▶ _Reading passage_
[start]
DELAWARE COUNTY, Ind. — A new pilot program in Delaware County is working to target drivers ignoring the safety of students getting on and off of school buses.
“Safety for kids going to and from school is paramount,” said Muncie Police Department Deputy Chief Christopher Deegan. “We’ve seen some accidents the last couple of years that have been pretty serious.”
The newly-launched initiative is a partnership between the Muncie Police Department, Delaware Community School Corporation (DelCom), Yorktown Community Schools and the Delaware County Prosecutor’s Office.
“It started out with seeing Facebook posts from parents and some drivers that are friends complaining about stop arm violations. We don’t have the manpower to put a police car behind every single vehicle so I thought, how can we show enforcement? With enforcement will come some compliance,” said Sergeant Garreth Vannatta with the Muncie Police Department.
The department teamed up with Yorktown and DelCom schools’ transportation departments to launch the new program, looking to hold drivers accountable that illegally pass a school bus with its stop arm extended.
About 90% of Yorktown’s buses are equipped with stop arm cameras, according to Jeff Whitesell, transportation director for the district, and all 35 of the buses operated through DelCom are equipped with stop arm cameras, their transportation director, Derick Bright, said.
As the county has experienced a trend in increasing stop arm violations over the last few years, both Whitesell and Bright said their drivers have witnessed this firsthand.
“We’re getting them two, three, four a day. You start realizing how bad it actually is,” said Whitesell, who retired several years ago from law enforcement years ago before taking the job as transportation director. He said he began realizing the scope of the problem when he moved into his current role.
“I definitely have seen an increase in the last three years,” said Bright. “We have violators that are on highways, county roads, neighborhood roads.”
[end]
▶ _Data records_
[start]
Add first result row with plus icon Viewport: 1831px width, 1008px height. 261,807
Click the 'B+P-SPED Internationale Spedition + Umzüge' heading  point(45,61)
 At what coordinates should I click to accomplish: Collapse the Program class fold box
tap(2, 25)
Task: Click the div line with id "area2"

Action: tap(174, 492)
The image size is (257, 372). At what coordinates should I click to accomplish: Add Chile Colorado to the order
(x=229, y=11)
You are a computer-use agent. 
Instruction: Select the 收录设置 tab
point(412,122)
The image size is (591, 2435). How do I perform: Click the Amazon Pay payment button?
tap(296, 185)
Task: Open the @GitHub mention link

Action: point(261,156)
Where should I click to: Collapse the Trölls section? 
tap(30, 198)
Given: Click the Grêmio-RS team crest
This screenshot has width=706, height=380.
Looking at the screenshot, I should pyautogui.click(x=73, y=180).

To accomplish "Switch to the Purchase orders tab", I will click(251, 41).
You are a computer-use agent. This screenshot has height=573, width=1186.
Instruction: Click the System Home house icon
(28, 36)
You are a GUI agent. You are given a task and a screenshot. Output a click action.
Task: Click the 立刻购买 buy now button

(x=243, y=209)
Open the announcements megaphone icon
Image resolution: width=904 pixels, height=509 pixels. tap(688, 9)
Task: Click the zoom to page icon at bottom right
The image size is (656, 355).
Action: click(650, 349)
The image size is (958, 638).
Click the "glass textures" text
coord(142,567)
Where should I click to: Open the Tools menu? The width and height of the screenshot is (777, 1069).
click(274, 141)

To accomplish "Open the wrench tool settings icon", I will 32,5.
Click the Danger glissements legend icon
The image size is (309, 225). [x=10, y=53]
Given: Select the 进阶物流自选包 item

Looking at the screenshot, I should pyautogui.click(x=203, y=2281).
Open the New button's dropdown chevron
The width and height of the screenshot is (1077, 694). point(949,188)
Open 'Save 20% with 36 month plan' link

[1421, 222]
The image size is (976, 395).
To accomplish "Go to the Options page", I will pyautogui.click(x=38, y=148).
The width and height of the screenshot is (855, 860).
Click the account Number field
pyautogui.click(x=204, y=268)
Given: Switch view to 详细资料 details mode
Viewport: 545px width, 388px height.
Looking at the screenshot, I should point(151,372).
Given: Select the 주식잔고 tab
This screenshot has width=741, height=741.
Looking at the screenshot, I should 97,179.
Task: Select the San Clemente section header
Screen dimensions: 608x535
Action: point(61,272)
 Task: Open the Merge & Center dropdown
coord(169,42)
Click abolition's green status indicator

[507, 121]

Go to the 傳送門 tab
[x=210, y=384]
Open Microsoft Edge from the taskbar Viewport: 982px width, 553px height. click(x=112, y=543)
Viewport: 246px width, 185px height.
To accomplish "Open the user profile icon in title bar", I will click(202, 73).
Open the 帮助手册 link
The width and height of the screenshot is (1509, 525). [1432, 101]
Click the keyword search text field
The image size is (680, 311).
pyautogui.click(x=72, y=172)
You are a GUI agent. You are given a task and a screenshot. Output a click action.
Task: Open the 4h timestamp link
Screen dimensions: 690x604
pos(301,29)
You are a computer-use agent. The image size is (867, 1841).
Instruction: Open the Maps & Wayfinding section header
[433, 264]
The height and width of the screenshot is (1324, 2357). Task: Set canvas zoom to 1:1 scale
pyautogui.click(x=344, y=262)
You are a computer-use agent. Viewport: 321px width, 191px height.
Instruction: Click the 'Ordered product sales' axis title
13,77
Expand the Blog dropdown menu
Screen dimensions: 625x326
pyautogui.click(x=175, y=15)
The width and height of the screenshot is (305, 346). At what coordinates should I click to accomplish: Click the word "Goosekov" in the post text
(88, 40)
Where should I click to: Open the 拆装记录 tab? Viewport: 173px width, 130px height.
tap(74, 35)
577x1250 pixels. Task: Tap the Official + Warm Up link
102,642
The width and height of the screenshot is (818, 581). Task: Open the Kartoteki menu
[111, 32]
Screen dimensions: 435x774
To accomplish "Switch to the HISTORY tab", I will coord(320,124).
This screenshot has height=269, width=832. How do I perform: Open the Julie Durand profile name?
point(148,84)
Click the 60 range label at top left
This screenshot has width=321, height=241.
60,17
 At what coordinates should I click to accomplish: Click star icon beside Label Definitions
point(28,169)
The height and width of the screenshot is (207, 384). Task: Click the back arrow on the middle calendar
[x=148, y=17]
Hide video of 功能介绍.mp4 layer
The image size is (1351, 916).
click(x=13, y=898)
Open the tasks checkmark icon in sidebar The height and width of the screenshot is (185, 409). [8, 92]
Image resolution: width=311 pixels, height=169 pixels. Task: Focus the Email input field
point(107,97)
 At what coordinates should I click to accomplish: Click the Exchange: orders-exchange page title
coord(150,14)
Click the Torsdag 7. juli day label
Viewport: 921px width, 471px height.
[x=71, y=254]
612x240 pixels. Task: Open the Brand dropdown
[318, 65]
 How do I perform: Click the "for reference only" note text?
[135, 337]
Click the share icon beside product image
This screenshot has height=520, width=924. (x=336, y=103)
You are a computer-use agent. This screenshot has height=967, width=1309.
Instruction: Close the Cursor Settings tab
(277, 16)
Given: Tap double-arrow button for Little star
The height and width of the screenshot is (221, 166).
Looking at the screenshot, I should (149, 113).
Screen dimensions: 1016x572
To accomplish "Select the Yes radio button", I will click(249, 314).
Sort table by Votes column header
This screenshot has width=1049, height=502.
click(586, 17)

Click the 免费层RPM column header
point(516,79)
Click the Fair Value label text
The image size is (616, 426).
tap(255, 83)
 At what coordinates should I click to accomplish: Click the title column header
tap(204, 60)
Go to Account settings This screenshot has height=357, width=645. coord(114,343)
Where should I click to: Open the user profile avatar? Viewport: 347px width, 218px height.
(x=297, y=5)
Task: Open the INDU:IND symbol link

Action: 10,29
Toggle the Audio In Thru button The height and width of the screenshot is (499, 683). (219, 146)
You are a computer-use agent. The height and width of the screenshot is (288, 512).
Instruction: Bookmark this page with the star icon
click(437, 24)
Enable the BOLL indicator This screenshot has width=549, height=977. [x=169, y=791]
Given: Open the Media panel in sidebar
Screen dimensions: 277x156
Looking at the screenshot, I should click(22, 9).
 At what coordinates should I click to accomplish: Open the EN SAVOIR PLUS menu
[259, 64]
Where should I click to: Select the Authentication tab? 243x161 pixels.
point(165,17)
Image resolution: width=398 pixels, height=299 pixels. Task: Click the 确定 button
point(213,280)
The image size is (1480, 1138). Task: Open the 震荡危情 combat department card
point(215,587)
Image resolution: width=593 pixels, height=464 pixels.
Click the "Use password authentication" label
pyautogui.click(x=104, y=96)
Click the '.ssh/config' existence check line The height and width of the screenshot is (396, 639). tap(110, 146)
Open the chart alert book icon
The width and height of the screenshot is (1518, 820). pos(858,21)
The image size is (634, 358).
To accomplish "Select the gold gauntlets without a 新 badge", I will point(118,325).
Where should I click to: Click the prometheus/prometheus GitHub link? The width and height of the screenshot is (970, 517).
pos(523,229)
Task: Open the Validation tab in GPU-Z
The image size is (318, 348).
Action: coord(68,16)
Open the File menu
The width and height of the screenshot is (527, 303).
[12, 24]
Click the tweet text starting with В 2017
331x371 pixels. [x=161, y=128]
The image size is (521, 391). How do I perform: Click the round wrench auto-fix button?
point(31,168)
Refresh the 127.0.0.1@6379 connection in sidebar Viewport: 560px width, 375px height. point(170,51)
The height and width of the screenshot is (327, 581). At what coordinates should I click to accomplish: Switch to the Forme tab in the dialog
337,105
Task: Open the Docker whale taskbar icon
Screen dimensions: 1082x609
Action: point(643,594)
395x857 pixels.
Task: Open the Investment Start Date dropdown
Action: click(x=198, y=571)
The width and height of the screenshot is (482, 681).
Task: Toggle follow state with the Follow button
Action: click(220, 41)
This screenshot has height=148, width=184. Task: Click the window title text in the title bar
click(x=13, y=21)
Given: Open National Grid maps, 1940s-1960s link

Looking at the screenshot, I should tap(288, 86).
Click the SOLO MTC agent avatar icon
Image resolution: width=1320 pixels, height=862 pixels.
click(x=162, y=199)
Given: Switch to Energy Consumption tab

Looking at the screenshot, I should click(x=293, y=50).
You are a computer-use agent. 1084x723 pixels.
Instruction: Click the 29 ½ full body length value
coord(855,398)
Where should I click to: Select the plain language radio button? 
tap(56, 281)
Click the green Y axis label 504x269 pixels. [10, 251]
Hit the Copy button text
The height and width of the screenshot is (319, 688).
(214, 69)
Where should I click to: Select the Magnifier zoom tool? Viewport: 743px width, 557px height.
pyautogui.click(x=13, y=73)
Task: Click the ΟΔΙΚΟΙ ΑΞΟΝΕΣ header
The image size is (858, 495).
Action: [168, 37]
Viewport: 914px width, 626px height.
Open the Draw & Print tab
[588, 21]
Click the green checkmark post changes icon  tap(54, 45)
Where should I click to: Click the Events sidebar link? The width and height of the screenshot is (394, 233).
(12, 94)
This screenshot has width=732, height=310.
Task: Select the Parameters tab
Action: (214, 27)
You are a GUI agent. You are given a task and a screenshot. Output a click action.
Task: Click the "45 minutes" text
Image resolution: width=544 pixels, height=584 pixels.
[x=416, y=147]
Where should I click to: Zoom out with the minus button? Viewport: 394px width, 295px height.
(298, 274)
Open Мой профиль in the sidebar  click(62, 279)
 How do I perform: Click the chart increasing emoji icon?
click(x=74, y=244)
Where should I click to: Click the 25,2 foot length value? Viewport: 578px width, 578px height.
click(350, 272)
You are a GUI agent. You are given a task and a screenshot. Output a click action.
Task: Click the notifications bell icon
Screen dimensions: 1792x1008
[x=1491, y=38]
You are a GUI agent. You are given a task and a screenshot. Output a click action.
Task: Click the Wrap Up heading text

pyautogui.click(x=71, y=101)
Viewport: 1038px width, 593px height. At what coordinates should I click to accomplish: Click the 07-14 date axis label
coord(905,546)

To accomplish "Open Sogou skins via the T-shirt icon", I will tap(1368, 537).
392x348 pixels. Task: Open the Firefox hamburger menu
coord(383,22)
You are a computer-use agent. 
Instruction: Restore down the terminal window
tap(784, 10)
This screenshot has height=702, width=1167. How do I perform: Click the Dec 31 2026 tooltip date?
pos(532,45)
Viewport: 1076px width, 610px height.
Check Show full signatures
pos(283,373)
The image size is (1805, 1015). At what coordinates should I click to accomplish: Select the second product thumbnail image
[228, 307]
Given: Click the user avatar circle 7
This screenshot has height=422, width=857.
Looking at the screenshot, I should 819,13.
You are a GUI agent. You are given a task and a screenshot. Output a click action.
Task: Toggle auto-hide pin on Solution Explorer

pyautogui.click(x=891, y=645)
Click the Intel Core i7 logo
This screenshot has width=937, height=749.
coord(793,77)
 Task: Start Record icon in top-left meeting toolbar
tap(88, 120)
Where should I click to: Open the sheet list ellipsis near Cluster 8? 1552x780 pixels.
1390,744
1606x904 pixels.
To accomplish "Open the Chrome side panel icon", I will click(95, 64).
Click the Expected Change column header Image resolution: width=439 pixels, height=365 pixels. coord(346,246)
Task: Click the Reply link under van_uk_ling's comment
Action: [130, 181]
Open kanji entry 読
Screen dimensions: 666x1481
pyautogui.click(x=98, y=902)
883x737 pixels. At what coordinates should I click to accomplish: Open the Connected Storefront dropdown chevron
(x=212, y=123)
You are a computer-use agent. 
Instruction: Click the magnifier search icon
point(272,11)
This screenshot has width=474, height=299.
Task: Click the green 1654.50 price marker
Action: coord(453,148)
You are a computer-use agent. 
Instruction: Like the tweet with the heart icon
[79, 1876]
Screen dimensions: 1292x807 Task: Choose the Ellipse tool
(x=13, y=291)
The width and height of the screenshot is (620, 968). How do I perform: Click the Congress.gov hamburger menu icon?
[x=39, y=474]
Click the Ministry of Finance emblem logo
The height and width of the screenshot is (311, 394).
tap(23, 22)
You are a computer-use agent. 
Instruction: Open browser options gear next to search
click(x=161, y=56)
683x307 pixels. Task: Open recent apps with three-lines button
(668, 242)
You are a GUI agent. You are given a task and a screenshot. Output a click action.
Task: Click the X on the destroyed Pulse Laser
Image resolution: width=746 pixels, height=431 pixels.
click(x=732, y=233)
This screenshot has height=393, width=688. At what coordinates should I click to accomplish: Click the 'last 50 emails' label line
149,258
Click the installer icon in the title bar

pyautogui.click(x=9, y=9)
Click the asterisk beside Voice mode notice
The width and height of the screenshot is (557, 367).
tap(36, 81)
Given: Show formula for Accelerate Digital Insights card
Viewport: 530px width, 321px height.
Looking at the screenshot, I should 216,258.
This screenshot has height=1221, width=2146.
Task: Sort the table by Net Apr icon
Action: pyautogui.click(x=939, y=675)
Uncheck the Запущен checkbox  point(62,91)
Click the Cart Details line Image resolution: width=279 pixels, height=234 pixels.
[end]
▶ _Work instructions_
A) Answer these from the school bus safety article:
(i) How many buses operated through DelCom are equipped with stop arm cameras?
(ii) Which police department does Sergeant Garreth Vannatta work for?
(iii) About what percentage of Yorktown's buses have stop arm cameras?
B) Show every line of the entries that contains the string "card". Case counts.
The article and the entries were drawn from unrelated sources.

▶ _Answer set_
A)
(i) All 35.
(ii) The Muncie Police Department.
(iii) About 90%.

B)
The image size is (1480, 1138). Task: Open the 震荡危情 combat department card
Given: Show formula for Accelerate Digital Insights card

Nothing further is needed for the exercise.